Directions for this task
Lines from the entries below that hold "folder" form the answer; copy all of them.

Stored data
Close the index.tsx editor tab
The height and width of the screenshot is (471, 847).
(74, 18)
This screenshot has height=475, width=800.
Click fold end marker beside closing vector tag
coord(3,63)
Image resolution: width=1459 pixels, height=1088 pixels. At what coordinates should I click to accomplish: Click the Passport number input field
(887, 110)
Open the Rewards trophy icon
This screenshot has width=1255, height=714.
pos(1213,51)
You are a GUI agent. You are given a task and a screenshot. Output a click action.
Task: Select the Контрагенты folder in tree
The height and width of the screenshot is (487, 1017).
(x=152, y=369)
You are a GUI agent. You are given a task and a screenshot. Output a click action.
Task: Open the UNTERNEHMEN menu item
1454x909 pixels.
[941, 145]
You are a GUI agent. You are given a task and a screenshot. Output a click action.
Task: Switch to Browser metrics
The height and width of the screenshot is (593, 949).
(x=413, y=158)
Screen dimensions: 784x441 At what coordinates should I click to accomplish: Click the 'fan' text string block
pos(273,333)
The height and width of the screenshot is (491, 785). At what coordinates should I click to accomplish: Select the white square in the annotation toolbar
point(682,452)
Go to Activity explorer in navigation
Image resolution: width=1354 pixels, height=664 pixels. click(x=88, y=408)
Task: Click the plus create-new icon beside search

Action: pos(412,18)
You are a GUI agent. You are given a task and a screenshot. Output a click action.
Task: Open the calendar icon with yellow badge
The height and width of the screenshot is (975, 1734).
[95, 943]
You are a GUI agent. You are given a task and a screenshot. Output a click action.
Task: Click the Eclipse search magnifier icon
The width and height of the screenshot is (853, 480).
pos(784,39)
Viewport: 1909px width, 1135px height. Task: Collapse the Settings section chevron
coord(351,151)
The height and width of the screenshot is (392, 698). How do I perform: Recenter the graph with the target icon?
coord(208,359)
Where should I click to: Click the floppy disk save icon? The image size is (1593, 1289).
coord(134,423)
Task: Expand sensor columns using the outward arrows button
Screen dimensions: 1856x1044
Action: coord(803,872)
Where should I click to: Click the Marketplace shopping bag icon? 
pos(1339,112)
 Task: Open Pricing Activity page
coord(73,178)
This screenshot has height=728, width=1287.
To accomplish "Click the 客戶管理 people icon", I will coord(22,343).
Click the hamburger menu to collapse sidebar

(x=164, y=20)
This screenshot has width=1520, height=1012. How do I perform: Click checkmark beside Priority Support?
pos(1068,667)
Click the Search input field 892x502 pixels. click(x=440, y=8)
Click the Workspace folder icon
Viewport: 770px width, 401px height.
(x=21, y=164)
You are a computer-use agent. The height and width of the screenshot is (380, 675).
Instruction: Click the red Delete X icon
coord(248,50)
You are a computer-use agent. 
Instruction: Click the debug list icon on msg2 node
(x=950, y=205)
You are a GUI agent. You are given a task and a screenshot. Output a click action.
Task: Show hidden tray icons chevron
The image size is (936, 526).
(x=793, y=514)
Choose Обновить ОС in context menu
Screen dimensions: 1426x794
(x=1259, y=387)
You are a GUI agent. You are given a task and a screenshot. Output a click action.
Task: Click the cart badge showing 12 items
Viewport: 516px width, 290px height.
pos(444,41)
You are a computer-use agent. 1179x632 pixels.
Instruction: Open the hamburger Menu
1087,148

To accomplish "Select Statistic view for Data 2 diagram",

Solution to the exercise
Task: Select the Контрагенты folder in tree
Click the Workspace folder icon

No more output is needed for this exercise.